One out of every three stocks in the S&P 500 stock index is in a bear market over the past three months. Five Dow Jones Industrial Average stocks have fallen into bear market territory since October. A third of the NASDAQ 100 stock components are there.
A bear market commonly is defined as a drop of 20 percent or more over at least two months.
Yep, we're there for many commonly held stocks like Apple, Amazon and AIG. Those are just the "A"s.
It has been a horrible holiday season for shareholders. All of the major stock sectors except for the utility sector are lower compared to where they were three months ago. Meantime, the American economy is growing by almost 3 percent, according to the Federal Reserve Bank of Atlanta's GDPNow gauge.
Sure, it's possible to have a bear market for stocks without an economic recession. Look no further than your quarterly 401(k) statements coming soon. Instead of recession risk, though, stockowners are gripped by concerns over slowing economic growth.
The traditional wish of investors for a Santa Claus rally between Christmas and New Year's has been scratched off the list. In the week ahead, it has been replaced with hope the selling slows and stops.

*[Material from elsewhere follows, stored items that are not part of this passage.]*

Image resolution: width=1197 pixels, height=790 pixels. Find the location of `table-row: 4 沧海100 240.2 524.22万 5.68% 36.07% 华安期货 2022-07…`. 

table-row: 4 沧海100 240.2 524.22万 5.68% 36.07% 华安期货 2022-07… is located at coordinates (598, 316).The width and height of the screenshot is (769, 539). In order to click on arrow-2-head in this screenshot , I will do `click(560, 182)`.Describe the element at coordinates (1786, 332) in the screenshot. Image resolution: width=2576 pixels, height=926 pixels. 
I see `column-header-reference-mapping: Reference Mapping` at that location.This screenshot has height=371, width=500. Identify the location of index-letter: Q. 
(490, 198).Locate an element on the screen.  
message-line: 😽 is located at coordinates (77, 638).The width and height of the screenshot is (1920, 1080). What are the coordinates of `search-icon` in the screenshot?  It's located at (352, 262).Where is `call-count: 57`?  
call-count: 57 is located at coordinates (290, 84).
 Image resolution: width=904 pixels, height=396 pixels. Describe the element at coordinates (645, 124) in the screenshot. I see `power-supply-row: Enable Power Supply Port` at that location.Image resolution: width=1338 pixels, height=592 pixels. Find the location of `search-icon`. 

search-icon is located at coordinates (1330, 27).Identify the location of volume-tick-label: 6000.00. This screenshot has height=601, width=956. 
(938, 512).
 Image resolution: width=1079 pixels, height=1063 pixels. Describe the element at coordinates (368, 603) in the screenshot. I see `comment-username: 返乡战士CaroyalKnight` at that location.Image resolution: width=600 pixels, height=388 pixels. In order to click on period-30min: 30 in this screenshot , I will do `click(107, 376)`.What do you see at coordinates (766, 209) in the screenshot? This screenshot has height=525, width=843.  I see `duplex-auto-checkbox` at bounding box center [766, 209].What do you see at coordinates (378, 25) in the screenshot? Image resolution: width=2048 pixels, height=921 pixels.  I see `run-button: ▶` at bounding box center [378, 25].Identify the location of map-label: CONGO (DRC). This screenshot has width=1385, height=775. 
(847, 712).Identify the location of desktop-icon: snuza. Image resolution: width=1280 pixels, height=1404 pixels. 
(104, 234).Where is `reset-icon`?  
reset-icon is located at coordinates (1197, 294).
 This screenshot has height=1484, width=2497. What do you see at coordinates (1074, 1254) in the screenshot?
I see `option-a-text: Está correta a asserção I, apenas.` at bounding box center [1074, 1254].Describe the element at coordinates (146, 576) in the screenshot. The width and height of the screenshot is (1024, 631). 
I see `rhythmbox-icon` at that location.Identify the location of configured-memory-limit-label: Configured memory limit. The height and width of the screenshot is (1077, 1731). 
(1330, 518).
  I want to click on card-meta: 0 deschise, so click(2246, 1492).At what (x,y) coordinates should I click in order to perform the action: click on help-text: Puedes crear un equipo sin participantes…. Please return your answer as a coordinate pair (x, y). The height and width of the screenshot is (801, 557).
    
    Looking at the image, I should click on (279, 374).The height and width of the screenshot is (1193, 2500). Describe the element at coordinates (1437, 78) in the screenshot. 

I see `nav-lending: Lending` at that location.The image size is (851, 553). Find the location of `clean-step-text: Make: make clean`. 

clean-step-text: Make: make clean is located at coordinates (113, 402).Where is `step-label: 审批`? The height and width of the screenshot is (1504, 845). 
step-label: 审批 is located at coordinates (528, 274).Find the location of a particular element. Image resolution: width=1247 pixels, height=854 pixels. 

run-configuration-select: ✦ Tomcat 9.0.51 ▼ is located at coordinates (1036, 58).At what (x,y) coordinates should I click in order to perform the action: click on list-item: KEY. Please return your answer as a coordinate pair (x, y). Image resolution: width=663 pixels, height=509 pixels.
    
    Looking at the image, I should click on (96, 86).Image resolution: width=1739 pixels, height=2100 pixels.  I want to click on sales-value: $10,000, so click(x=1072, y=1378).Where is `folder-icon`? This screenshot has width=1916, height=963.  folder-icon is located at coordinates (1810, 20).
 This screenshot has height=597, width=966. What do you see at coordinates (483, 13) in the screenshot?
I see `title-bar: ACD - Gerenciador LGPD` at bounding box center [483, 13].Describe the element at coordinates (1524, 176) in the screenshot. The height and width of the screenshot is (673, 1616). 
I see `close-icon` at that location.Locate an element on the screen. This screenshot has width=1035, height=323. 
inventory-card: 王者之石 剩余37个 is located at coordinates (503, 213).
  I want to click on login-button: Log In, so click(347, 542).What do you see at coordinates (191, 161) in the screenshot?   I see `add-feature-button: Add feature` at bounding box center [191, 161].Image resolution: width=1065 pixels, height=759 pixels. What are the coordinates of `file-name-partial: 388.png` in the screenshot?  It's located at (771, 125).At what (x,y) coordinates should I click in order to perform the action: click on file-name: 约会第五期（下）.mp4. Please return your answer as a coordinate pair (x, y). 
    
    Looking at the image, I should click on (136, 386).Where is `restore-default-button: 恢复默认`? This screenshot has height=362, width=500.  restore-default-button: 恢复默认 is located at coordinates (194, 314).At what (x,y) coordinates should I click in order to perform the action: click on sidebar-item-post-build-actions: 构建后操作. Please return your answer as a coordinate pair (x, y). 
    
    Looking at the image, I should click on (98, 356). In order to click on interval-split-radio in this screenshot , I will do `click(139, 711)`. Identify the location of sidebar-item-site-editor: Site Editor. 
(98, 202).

Santa's kindly grin and rosy cheeks have been wiped away. Instead, if he's a stock investor, he's pale, grim and worried. The naughty list includes the trade war with China, waning impact from the tax reform a year ago, Brexit, interest rate hikes by the Federal Reserve, high levels of debt by corporations, consumers and the federal government, slowing profit growth, and a slowing economy.
That's a lot of coal for one stocking.